Fwd: Proposal: Roundtrip serialization of Cmm (parser-compatible pretty-printer output)

Mon Jul 28 18:55:19 UTC 2025

Diego Antonio Rosario Palomino <diegorosario2013 at gmail.com> writes:

> ---------- Forwarded message ---------
> De: Diego Antonio Rosario Palomino <diegorosario2013 at gmail.com>
> Date: lun, 28 jul 2025 a la(s) 12:56 p.m.
> Subject: Re: Proposal: Roundtrip serialization of Cmm (parser-compatible
> pretty-printer output)
> To: Hécate <hecate at glitchbra.in>
>
>
> Hello all,
>
> Thank you for the thoughtful responses so far, and thank you Simon for
> summarizing Andreas's comments.
>
Hi Diego,

In the future it would make things easier if you could use one of the
common email quoting conventions (i.e. starting lines with >). It is
otherwise a bit hard to distinguish your replies from the questions
you are responding to.

> > *"Do you have any use-cases in mind? Suppose you were 100% successful —
> > would anyone use it?"*
>
> Yes — my mentor, *Csaba Hruska*, would. He's currently working on a custom
> STG optimizer that uses experimental techniques to enable whole-program
> optimizations for Haskell code. The intended pipeline is:
>
> > *GHC STG → custom optimizer → textual Cmm → code generation*
>
> However, the current *parseable* Cmm is not sufficient for his use case,
> because it *cannot represent everything the Cmm AST can express*.
>
> Beyond this specific use case, achieving *roundtrip serializability* for
> Cmm could make it a *viable alternative to LLVM* for Haskell projects.
> Native code generation via Cmm is much faster than through LLVM. And while
> outputting LLVM from Cmm currently produces *less performant* code than
> directly targetting LLVM, I believe the inefficiencies could be fixed
> relatively easily.
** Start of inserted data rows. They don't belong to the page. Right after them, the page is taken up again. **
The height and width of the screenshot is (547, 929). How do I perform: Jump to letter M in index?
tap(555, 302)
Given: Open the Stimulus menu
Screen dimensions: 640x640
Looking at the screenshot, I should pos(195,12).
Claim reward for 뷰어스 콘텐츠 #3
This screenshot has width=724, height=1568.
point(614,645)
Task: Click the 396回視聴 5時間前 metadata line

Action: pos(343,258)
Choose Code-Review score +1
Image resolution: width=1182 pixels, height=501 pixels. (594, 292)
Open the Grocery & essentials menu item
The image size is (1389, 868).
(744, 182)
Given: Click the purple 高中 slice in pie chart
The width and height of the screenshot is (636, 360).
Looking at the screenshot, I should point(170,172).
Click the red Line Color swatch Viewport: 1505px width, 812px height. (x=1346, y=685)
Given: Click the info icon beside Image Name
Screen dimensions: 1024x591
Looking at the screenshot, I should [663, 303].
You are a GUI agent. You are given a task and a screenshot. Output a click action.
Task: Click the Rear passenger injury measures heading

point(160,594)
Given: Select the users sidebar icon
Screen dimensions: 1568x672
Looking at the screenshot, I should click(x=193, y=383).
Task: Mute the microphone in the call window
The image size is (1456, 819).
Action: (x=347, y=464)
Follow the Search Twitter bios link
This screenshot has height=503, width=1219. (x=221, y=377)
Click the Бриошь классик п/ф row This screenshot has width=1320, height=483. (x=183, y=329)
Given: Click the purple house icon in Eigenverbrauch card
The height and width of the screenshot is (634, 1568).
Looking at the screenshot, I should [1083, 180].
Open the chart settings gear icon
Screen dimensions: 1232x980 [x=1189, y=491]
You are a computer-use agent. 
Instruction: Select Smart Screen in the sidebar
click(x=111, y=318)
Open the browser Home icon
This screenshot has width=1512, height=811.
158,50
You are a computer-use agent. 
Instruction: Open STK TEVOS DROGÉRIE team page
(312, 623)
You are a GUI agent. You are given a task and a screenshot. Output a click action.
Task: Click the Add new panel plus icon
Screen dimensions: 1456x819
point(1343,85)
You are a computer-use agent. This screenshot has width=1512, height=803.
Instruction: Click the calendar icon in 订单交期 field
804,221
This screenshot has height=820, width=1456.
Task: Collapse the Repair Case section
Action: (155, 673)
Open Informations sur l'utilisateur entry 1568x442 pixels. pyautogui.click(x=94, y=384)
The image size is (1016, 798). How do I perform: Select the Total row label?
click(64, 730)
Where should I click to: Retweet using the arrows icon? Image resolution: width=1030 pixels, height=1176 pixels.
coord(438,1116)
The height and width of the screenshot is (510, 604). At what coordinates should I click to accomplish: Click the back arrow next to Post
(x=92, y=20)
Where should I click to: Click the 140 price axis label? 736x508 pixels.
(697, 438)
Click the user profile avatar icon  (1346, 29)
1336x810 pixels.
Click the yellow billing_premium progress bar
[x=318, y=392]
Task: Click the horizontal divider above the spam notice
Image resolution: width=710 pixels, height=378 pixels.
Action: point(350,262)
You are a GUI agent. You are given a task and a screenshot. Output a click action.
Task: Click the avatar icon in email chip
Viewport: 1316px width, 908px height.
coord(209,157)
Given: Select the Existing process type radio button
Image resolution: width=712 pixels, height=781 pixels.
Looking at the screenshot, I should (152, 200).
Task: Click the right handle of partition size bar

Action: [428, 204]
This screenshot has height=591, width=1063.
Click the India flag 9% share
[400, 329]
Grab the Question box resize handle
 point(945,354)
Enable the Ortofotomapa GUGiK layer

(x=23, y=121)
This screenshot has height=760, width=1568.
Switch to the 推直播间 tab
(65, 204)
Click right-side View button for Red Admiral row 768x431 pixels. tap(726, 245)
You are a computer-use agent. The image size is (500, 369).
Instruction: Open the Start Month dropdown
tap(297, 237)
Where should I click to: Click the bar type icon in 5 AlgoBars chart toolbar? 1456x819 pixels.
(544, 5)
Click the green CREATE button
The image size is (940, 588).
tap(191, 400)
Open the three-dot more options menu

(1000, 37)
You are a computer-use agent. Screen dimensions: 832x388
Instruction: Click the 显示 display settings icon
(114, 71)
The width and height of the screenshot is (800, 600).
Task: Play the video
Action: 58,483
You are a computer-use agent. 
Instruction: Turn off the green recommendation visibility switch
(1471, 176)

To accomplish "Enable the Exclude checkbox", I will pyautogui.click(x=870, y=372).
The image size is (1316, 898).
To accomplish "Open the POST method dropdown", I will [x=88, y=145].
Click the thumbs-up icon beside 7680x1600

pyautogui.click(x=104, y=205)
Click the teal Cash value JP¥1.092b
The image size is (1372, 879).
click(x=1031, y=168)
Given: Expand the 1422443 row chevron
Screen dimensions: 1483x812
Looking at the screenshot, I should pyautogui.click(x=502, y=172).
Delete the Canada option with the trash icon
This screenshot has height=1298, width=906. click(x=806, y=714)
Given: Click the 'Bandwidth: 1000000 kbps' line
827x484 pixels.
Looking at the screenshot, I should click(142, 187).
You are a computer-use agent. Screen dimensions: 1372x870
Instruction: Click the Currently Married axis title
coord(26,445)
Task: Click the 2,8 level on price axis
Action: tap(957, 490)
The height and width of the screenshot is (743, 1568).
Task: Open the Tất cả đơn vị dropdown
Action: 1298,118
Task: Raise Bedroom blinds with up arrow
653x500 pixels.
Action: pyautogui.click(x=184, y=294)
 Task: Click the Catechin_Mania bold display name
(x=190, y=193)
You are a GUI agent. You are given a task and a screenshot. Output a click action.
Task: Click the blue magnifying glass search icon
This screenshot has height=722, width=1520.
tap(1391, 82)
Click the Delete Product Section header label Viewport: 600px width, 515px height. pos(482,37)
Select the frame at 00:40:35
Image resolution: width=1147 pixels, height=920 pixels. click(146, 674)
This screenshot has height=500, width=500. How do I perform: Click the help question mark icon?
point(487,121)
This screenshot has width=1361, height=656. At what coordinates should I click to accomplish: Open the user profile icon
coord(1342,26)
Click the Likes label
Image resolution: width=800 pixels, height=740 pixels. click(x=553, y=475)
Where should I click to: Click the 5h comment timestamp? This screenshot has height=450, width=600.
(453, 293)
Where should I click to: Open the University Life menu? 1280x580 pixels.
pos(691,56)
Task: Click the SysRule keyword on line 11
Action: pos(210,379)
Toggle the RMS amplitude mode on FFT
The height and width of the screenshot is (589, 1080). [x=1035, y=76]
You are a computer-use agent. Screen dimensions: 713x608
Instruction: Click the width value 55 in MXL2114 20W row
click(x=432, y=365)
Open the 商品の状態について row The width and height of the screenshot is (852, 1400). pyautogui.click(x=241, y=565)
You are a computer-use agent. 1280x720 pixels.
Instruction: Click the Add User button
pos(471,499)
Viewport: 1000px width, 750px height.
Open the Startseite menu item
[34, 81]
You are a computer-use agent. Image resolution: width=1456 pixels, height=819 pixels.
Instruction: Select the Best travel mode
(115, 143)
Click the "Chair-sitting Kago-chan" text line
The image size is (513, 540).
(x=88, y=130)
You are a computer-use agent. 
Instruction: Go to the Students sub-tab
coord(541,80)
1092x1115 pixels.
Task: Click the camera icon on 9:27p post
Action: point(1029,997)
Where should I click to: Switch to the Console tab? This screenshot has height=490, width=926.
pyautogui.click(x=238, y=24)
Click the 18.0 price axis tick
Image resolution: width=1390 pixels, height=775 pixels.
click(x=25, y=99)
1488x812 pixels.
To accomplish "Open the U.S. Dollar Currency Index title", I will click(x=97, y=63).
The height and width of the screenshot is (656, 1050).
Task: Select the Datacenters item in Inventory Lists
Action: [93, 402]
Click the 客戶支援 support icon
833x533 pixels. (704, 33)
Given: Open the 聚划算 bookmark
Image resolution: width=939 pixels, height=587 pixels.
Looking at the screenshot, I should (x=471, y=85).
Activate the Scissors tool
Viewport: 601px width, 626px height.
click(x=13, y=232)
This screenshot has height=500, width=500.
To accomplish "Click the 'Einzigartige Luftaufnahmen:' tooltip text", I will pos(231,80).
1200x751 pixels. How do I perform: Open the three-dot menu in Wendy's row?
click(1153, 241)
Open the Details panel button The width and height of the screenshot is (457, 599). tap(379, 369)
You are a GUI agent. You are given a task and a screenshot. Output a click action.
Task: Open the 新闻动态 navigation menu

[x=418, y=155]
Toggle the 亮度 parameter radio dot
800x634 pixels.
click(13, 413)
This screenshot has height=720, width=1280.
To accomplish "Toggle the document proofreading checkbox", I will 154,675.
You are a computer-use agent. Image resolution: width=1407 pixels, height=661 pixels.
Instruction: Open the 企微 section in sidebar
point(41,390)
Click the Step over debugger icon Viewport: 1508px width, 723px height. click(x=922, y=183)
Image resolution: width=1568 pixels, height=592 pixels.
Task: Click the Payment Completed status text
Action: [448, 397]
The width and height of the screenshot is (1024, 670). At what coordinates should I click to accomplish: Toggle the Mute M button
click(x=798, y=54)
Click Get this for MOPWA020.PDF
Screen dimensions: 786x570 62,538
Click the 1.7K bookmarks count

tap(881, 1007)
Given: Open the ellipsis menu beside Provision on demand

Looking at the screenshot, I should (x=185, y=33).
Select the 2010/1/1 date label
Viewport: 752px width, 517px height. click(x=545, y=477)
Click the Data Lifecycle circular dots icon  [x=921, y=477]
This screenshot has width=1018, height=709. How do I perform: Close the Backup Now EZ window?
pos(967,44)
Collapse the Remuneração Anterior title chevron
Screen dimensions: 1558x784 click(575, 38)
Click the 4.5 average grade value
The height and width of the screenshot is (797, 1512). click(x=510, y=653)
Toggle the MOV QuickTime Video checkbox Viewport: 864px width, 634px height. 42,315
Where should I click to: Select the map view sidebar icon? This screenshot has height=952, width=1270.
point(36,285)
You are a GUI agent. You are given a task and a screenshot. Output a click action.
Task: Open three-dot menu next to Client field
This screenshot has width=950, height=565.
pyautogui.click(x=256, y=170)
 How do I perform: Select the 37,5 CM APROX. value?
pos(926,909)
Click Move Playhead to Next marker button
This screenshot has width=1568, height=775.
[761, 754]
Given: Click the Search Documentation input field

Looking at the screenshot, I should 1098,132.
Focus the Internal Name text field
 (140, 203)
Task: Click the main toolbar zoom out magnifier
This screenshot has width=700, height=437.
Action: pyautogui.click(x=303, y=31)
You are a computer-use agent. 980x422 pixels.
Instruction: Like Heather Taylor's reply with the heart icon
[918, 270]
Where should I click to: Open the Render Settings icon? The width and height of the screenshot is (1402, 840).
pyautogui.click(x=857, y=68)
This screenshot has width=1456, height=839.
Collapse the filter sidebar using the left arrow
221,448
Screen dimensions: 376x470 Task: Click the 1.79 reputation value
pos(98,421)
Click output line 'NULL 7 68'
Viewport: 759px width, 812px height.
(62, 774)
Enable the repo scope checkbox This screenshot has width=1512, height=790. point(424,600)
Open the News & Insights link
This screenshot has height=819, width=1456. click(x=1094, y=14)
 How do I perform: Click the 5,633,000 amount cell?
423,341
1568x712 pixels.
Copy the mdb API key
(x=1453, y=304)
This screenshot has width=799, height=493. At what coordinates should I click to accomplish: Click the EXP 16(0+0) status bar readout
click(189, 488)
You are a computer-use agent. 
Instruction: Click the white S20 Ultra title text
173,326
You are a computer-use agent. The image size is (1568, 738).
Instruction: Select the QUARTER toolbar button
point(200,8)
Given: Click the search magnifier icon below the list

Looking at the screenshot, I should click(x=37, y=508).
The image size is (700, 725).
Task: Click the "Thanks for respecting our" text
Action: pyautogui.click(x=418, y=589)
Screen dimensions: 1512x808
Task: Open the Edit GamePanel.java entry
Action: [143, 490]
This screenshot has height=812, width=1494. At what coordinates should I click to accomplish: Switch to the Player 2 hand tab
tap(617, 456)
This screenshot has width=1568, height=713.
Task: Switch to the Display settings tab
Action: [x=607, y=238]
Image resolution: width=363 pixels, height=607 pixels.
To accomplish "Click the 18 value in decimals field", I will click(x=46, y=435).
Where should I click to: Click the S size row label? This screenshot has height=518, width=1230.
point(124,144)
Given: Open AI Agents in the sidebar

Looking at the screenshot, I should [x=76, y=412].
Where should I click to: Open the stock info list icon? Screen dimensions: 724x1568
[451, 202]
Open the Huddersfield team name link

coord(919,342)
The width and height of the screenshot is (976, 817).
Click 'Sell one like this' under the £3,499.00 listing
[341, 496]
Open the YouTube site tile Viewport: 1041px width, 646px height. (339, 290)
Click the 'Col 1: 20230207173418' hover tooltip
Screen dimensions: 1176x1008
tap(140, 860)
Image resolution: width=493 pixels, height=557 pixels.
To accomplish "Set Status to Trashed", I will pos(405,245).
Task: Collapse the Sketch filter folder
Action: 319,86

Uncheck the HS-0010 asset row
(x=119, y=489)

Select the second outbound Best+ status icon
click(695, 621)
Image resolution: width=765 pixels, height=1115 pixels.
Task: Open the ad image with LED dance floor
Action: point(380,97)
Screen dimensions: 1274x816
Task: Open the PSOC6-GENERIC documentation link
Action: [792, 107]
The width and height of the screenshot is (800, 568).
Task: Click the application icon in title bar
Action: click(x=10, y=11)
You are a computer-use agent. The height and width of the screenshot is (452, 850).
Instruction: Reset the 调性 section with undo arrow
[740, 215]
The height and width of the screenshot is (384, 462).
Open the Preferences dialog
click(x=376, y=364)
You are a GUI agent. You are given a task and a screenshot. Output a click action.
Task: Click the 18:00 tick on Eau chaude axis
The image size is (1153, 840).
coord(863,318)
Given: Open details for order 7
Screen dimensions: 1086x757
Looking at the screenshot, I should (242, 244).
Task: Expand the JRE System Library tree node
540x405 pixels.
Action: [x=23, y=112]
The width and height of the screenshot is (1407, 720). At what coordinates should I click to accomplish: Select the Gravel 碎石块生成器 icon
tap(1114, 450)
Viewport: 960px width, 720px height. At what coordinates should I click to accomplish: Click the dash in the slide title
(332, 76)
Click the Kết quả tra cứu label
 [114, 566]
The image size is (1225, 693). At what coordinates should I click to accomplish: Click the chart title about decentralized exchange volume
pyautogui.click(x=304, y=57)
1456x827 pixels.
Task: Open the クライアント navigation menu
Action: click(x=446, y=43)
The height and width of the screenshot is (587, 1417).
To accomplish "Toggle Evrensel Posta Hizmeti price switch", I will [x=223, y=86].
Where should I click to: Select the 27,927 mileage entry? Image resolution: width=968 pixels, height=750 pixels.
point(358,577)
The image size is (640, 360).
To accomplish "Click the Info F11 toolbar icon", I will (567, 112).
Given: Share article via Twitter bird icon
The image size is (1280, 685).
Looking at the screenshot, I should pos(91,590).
Enabling such improvements is part of the motivation for
> my documentation work — to help developers understand and work with Cmm and
> its infrastructure.
>
> > *"You need a compelling reason to change the input language (understood by
> > the parser) since libraries may include .cmm files, which will break. (It'd
> > be interesting to audit Hackage to see how many libraries do include such
> > .cmm files.)"*
>
> To clarify, this proposal would *not* break backwards compatibility. There
> are two implementation paths:
>
>    1. Introduce a *second parser* that accepts a syntax 100% identical to the
>       pretty printer output.
>
>    2. Extend the *current parser* by adding a mode (or block) that uses a
>       distinct keyword (e.g., low_level_unwrapped) to indicate: "expect exact
>       syntax, no convenience fills."
>
> In either case, existing .cmm files would continue to be supported as-is.
> The current parser wouldn't need features removed or changed — the new
> syntax would *only add capabilities*.
>
Duplicating the parser seems like a very heavy cost to pay here. Do we
have a concrete list of places where the parsed grammar differs from
that which is produced? I feel it might be useful to get a sense of how
much divergence there is before we entertain such drastic steps.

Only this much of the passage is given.